In the other version, I'm doing both, proj image embed and add to time conditioning or embedding, and proj image embed as 4 tokens and concat with text sequence.

lucidrains commented 2 years ago

@xiankgx it doesn't make sense for time to have to fight for attention with the text. you always need to factor in time

lucidrains commented 2 years ago

@xiankgx ohh no way, and still seeing the same thing? ok, i've got nothing then

you should try the exponential moving average run, that's the only thing i can think of

lucidrains commented 2 years ago

@xiankgx let me add an extra conditioning for time for this sunday morning, since it just makes more sense

lucidrains commented 2 years ago

@xiankgx ok, should be all there, and in addition, may have spotted an error with the initial convnext block (it was actually conditioning in pixel space) i've added an extra initial convolution to make sure that doesn't happen

lucidrains commented 2 years ago

@xiankgx i've added back the old resnet blocks from the original DDPM paper, just in case the convnext blocks are not a good fit for generations (i've had a few other researchers complain in other repositories)

lucidrains commented 2 years ago

@xiankgx it was the convnext blocks :( sorry about that - another researcher and I over at https://github.com/lucidrains/video-diffusion-pytorch finally got to the bottom of it

lucidrains commented 2 years ago

sigh, it looks like batchnorm and groupnorms will have to stick around for a bit longer :cry:

xiankgx commented 2 years ago

sigh, it looks like batchnorm and groupnorms will have to stick around for a bit longer 😢

What about them? You have new findings on this problem? I've stopped training meanwhile.

lucidrains commented 2 years ago

@xiankgx yes, it was the convnext blocks, jumped the gun in adopting it. it is better to stick with resnet blocks for generative work until some other paper proves it out. welcome you to retry if you have the time! :pray: otherwise i'll get into the weeds this weekend

chinoll commented 2 years ago

I have encountered the same problem as you. Have you solved it?

xiankgx commented 2 years ago

The run was run when the code was in its earlier stage when ConvNext blocks was used instead of ResNet blocks. I suspected it could be a problem somewhere in the U-Net causing entire batches to have the same tint or color. I have not retried training with the newer ResNet blocks. Is your U-Net using the newer code with ResNet blocks?

egeozsoy commented 2 years ago

I am training the Decoder with two Unets with DecoderTraining(described in README.MD), using automated mixed precision. My image size is 224x224. I am only managing a batch size of 16 on 12GB VRAM. I was wondering if this is normal as @xiankgx was using a batch size of 128 while working with float32.
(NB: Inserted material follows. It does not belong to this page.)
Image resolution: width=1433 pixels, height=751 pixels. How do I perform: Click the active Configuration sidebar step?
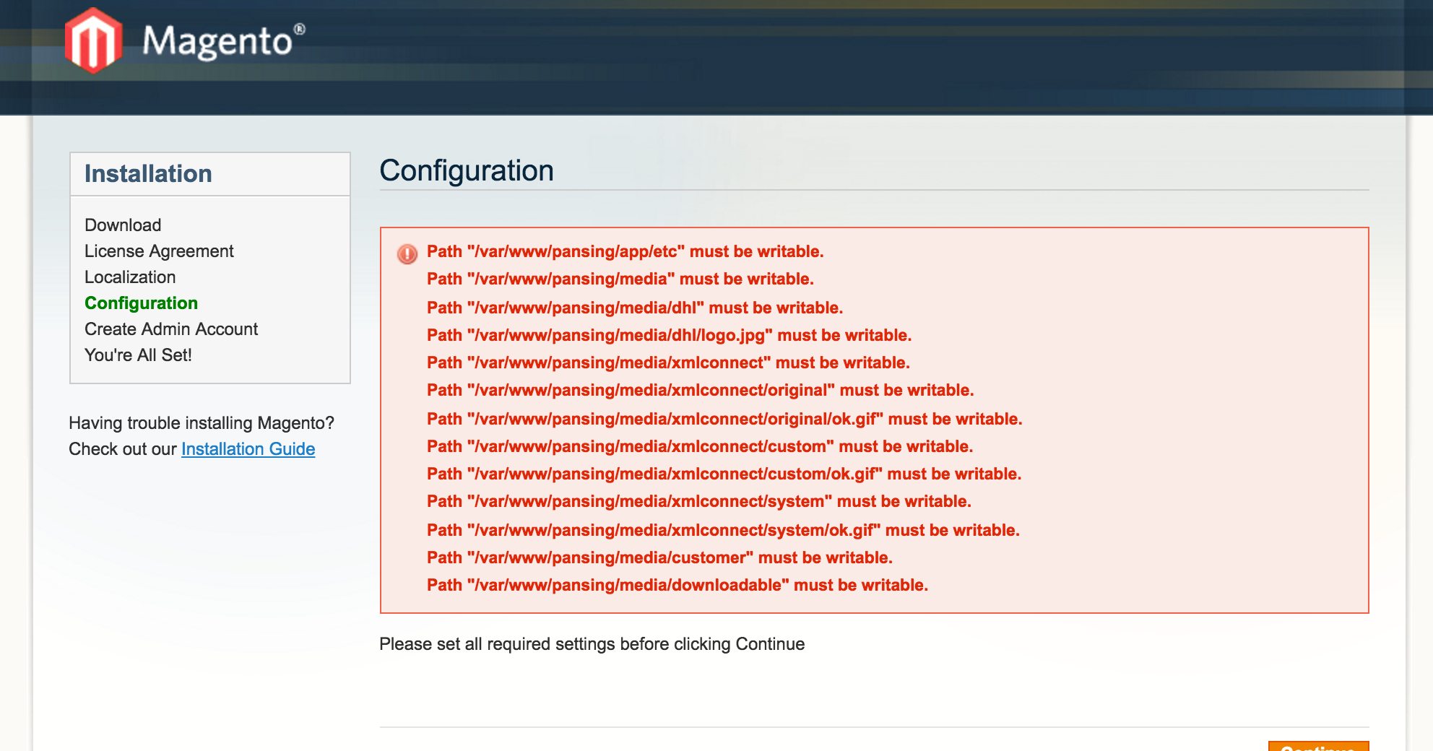(x=141, y=303)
xiankgx commented 2 years ago

I am training the Decoder with two Unets with DecoderTraining(described in README.MD), using automated mixed precision. My image size is 224x224. I am only managing a batch size of 16 on 12GB VRAM. I was wondering if this is normal as @xiankgx was using a batch size of 128 while working with float32.

Hehe, I was running on 4 GPUs with 40 GB RAM each. No worries on that.

lucidrains commented 2 years ago

sample-5 0

i do believe the decoder trainer is working! oxford flowers dataset at just 2.5k - training unconditionally

lucidrains commented 2 years ago

sample-9 0

4.5k, yea looks good, petals are taking shape

lucidrains commented 2 years ago

sample-15 0

7k steps, yea i think it is working :) @xiankgx your issue is likely from the convnext blocks + lack of EMA

lucidrains commented 2 years ago

@egeozsoy are you seeing any results? if you confirm it is working on your end, i'm closing this issue

egeozsoy commented 2 years ago

Yes, I am also getting some results. Though for me the older learning rate (3e-4) was working better I think. Just fyi

lucidrains commented 2 years ago

@egeozsoy yup, i'll change it to what they had in the paper, which is around 1e-4 thank you for confirming!